Table 1 Properties of the natural surfactant (ZSC)19,20,21,22,23.

Adsorbent

The carbonate rock samples used in the current study have been supplied from one of the northern Persian Gulf oil fields in the south of Iran. Samples were broken to small pieces by a jaw crusher and then grounded. After that, the samples obtained were dried with air for about 24 hours by an oven at the temperature of 105 °C. As the particle size of adsorbent (e.g., rock) had a broad distribution, the dried carbonate rocks were filtered by the sieves of No. 50 and No. 70 to achieve the particles in the range of 210–297 microns19,20,21,22,23.

Oil sample

The crude oil employed for the dynamic tests is taken from Naft-Shahr oil field (a shared oil field between Iran and Iraq), situated at the northern of Persian Gulf. The oil-bearing formation includes fractured carbonate Asmari reservoir and Anhydrite Kalhor reservoir. Table 2 lists the main characteristics of the crude oil.

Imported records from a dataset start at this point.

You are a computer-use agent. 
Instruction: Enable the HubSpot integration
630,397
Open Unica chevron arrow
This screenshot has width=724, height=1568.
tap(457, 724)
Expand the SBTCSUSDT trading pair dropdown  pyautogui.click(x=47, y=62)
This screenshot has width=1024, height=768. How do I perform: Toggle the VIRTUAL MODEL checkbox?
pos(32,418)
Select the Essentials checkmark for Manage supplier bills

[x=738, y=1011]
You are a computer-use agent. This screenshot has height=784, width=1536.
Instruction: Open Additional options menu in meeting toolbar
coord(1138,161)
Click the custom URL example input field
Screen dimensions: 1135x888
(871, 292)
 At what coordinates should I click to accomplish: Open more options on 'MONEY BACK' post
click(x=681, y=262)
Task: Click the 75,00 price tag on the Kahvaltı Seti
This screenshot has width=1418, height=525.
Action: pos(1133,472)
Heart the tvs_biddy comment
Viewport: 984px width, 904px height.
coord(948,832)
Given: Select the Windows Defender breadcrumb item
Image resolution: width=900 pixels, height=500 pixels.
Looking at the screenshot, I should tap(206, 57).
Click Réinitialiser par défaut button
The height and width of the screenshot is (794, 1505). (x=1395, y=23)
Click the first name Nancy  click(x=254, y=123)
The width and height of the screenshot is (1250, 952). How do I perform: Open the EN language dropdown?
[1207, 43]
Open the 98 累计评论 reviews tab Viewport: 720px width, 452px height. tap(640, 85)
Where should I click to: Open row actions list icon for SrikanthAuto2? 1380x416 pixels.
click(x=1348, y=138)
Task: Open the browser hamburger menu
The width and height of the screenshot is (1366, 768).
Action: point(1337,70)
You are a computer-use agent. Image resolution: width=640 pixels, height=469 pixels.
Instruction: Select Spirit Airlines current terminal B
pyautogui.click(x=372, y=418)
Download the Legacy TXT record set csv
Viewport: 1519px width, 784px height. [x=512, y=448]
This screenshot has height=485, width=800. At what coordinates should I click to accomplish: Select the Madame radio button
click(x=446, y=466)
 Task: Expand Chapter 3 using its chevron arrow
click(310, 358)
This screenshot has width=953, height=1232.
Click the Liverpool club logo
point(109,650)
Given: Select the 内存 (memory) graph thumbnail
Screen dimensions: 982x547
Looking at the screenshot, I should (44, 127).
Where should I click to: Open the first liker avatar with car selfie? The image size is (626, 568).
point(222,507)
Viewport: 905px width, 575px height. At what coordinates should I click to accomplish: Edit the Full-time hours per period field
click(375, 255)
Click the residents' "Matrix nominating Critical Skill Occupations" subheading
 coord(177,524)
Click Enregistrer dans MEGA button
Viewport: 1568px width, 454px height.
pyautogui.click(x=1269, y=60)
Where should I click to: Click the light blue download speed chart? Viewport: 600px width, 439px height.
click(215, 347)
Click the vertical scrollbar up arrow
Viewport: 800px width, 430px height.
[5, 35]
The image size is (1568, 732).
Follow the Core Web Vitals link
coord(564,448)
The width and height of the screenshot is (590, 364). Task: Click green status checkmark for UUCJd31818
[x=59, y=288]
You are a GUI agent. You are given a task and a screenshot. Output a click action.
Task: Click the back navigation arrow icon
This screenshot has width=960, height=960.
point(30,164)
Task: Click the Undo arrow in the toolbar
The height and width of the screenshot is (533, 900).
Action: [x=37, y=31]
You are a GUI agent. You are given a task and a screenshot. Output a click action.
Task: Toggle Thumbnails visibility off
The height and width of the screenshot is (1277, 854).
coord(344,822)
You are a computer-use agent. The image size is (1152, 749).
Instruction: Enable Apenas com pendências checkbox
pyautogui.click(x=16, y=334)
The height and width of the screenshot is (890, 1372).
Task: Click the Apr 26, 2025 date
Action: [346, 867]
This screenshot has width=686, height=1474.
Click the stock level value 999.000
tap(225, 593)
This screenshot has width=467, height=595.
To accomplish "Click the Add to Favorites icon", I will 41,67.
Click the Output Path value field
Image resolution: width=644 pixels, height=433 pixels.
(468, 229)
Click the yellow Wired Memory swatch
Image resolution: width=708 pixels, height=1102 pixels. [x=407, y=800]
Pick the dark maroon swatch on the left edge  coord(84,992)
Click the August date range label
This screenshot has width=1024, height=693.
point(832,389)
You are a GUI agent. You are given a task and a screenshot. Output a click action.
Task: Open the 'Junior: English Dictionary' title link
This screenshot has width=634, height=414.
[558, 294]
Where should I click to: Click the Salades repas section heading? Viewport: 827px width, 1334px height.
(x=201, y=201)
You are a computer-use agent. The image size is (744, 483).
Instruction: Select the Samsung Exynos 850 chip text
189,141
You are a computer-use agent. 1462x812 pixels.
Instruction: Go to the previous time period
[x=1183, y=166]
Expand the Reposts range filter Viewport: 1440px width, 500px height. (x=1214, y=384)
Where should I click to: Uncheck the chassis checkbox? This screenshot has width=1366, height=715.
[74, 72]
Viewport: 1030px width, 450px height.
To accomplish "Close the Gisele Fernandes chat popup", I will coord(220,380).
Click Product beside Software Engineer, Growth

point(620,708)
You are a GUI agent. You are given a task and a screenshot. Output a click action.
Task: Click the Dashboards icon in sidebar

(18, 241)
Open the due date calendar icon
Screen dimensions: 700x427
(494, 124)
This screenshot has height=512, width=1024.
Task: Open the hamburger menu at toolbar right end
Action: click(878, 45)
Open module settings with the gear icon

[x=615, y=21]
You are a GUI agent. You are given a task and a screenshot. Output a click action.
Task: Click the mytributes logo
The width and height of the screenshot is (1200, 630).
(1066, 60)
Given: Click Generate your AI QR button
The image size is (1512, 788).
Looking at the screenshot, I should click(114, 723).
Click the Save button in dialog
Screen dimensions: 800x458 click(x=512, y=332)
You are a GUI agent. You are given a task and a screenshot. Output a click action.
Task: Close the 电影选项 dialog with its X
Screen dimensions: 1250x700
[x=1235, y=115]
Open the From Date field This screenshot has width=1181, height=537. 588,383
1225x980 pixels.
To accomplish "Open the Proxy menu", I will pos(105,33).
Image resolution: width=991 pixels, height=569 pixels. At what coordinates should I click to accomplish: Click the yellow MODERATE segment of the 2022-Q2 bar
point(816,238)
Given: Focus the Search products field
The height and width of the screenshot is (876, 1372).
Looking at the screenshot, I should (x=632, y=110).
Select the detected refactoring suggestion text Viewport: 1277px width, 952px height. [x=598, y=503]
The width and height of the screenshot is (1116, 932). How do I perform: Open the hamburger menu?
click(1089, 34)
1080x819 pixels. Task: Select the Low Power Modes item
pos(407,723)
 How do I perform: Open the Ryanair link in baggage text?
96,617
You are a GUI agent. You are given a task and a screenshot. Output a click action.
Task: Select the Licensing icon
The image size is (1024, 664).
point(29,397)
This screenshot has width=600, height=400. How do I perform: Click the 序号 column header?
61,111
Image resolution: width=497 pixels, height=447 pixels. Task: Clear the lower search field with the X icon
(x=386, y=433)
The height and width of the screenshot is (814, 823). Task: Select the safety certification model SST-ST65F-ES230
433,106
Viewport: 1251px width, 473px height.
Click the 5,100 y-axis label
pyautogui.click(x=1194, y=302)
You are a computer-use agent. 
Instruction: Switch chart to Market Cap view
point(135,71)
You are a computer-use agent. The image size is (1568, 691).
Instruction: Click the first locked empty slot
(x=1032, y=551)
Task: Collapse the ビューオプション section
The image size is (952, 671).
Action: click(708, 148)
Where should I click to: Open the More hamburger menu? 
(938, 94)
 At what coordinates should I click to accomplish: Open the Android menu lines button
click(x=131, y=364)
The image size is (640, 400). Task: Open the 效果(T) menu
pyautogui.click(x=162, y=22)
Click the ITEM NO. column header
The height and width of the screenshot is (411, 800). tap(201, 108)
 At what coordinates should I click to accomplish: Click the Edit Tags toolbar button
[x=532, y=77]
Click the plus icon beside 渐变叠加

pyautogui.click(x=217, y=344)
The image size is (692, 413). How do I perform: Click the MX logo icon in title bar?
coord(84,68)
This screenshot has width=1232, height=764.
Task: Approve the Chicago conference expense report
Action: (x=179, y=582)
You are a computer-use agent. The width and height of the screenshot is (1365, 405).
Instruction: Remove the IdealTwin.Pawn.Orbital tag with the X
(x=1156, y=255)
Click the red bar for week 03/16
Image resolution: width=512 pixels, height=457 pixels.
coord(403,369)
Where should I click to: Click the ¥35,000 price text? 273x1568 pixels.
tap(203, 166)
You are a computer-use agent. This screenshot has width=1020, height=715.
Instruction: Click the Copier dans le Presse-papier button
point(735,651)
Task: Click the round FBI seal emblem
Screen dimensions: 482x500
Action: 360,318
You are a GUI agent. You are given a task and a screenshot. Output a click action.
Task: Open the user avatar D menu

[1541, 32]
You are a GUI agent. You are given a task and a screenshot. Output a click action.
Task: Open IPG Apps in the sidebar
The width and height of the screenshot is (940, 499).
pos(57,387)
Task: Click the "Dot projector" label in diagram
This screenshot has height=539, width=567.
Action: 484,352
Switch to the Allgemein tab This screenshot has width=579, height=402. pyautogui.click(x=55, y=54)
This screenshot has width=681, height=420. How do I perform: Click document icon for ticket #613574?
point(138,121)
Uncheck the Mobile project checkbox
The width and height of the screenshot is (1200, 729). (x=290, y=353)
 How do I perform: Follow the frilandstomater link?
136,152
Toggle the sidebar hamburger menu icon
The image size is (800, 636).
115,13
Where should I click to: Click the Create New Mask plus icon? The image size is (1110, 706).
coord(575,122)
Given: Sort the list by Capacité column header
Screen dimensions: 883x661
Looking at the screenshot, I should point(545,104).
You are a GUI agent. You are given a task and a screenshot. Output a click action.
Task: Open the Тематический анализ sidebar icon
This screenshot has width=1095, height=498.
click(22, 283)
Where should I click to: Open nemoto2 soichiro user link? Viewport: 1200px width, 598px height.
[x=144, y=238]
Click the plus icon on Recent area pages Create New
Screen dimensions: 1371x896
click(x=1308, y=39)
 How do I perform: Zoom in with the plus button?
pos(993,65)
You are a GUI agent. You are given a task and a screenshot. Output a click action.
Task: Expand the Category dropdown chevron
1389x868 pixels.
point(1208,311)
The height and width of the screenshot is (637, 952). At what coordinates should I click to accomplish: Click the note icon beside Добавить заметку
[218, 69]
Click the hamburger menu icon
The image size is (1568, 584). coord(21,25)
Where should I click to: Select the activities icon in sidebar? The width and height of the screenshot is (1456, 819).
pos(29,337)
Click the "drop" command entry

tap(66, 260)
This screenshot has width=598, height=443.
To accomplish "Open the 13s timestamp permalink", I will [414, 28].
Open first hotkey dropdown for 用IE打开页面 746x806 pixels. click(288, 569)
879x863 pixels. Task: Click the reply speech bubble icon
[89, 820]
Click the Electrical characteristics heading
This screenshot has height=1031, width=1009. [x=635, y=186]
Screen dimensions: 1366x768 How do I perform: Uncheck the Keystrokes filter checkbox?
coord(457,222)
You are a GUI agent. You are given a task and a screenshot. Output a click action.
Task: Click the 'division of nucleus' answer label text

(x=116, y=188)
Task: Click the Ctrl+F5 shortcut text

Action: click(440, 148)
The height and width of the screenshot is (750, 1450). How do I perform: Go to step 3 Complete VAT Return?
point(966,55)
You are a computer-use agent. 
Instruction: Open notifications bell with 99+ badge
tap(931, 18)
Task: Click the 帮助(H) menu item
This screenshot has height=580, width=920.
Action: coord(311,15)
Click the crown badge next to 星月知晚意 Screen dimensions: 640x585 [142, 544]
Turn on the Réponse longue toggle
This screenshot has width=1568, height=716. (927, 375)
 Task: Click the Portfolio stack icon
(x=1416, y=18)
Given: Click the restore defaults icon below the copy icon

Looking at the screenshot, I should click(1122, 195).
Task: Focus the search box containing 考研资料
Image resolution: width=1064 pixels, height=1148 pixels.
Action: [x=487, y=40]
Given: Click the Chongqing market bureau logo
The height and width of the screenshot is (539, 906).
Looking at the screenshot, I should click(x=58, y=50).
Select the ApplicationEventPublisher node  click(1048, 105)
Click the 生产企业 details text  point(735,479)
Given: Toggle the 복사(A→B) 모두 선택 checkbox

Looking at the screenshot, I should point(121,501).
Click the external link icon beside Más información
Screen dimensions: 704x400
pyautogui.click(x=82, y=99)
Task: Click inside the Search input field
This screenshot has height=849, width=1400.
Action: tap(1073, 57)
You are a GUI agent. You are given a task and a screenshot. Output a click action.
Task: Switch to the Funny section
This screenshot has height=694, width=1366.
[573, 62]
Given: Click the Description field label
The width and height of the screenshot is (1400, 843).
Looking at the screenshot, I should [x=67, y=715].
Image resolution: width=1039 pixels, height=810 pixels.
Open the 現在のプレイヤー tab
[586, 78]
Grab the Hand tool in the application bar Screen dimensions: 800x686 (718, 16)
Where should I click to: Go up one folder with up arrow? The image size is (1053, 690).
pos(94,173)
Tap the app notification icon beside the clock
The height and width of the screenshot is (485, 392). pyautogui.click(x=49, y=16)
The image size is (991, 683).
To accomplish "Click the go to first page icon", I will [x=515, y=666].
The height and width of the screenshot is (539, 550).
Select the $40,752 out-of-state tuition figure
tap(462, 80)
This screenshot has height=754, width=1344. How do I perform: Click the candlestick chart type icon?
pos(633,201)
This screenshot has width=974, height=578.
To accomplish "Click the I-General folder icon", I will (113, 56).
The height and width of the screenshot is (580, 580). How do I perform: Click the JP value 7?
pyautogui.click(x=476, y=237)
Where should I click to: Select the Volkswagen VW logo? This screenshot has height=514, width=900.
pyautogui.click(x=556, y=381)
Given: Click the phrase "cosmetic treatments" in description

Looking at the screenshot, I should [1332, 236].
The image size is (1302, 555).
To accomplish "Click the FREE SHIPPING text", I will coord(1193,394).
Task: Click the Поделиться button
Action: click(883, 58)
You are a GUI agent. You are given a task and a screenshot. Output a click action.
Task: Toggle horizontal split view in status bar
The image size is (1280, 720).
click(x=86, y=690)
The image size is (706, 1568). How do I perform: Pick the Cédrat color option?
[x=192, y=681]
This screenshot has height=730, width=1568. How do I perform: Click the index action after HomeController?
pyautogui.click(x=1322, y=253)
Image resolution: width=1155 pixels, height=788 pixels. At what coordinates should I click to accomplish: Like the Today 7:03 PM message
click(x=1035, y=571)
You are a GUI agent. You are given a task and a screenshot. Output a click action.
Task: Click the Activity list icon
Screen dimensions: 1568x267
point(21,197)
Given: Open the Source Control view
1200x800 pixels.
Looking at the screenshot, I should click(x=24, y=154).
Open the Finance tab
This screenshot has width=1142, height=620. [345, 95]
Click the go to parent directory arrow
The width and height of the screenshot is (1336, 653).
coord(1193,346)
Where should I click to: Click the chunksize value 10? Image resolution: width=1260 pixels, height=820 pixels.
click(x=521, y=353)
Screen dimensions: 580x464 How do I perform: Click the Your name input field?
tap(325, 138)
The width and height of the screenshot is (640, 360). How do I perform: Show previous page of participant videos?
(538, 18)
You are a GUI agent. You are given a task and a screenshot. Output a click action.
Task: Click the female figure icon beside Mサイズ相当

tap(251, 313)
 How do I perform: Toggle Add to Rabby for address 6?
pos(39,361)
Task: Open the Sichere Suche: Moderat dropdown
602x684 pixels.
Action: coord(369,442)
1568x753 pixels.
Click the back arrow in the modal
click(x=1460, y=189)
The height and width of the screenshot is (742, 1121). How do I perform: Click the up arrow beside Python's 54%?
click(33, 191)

Table 2 Properties of the oil employed in this study23.

Experimental Methodology

This section explains the main stages of static adsorption experiments (e.g., solution preparation and CMC measurement) and dynamic core flooding tests (e.g., measurement of relative permeability) through a brief, but clear manner. In general, the experiments were performed at least twice. Therefore, we had 1–2 replicates for each run. Based on the statistical analysis, the relative error percentage was in the range of 1.0–3.0% for all test trials as the conductivity measurements exhibit fairly low errors. The standard deviation was also between 0.5–1.3% of the replicates mean for the tests. Therefore, the average values of the replicates for each particular condition are used in this study for the purpose of calculation, comparison, and discussion.

CMC Measurement (Static Tests)

To determine the critical micelle concentration (CMC) of the ZSC solution, the conductivity approach was used7,8,9,19,20,21,22,23. Based on the CMC value, the surfactant concentration varied between 1000 and 80000 ppm throughout the tests. More information on CMC determination is found in these documents (e.g., Ahmadi and Shadizadeh, 2012 & 2013)19,20,21,22,23.

The amount of Surfactant Adsorption (Static Tests)

Known weights of the crushed carbonate rocks were added to a ZSC solution with certain concentrations of salt and ZSC in the bottles. The bottles were then shaken under a controlled condition (e.g., constant T and P). The conductivity tests were carried out to determine the surfactant concentration in the solutions before and after adsorption process. Given the concentrations, the adsorption density is obtained as the following19,20,21,22,23.

$$q=\frac{({C}_{ini}-{C}_{fin})\,{V}_{sol}}{1000\,{m}_{car}}$$
(8)

in which,

q is the surfactant adsorption on rock surface (mg/g-rock);

Vsol is the total volume of solution in original bulk solution (mL);

Cini is the surfactant concentration in initial solution before equilibrated with the carbonate rock (ppm);

Cfin is the surfactant concentration in aqueous solution after equilibrated with the carbonate rock (ppm); and

mcar is the total mass of the crushed carbonates (g).

Determination of Relative Permeability (Dynamic Tests)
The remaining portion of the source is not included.